◆ Aim of the exercise
Of all the entries below, only the lines from the one with "Smart contracts libraries (34, 97)" up to and including the one with "Intro to the stack (24, 60)" are to be duplicated exactly.

◆ Data extract
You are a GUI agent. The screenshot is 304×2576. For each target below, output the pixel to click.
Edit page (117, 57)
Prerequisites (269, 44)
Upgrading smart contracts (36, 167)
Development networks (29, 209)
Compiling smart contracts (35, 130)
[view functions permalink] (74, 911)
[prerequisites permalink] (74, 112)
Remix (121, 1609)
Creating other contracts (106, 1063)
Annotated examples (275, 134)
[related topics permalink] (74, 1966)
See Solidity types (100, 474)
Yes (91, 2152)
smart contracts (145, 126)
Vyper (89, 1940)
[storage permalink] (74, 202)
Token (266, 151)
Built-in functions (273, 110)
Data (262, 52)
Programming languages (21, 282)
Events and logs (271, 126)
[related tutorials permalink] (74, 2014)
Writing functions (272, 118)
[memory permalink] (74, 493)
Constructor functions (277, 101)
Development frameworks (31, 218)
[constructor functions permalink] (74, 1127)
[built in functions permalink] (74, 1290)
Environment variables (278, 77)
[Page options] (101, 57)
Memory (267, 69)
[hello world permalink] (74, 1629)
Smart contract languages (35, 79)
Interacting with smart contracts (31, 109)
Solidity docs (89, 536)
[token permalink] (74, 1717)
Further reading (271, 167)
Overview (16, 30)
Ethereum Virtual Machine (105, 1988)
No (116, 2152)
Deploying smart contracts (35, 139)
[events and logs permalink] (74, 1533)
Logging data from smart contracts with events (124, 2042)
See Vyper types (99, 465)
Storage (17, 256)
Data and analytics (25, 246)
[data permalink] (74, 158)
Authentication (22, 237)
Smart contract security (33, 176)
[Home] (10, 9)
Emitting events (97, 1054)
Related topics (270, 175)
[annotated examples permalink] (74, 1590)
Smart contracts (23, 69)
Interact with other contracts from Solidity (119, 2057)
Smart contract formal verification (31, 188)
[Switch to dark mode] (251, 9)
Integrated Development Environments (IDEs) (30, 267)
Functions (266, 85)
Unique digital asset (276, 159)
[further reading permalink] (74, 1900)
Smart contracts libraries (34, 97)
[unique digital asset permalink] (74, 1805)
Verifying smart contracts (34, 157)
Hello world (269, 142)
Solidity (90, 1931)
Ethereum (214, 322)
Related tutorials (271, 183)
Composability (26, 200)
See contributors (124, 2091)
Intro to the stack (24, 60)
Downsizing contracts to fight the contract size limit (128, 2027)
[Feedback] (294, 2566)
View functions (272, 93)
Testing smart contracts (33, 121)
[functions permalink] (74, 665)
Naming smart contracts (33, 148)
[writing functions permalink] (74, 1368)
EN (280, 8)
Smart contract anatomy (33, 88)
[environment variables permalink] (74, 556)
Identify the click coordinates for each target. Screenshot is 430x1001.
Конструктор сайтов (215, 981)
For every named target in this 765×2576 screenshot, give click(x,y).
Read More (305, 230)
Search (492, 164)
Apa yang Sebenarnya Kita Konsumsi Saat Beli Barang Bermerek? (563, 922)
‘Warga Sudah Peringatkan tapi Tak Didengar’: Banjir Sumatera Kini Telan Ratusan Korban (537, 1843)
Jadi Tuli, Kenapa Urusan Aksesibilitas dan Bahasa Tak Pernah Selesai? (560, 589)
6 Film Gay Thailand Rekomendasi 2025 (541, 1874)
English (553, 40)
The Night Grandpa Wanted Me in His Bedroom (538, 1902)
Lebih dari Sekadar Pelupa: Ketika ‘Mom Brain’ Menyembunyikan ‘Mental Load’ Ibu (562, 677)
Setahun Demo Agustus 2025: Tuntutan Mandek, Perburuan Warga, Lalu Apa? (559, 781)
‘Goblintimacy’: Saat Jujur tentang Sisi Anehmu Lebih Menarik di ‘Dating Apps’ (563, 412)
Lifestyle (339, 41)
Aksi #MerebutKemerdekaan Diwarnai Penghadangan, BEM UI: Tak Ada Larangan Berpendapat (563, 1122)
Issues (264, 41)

◆ Exercise answer
Smart contracts libraries (34, 97)
[unique digital asset permalink] (74, 1805)
Verifying smart contracts (34, 157)
Hello world (269, 142)
Solidity (90, 1931)
Ethereum (214, 322)
Related tutorials (271, 183)
Composability (26, 200)
See contributors (124, 2091)
Intro to the stack (24, 60)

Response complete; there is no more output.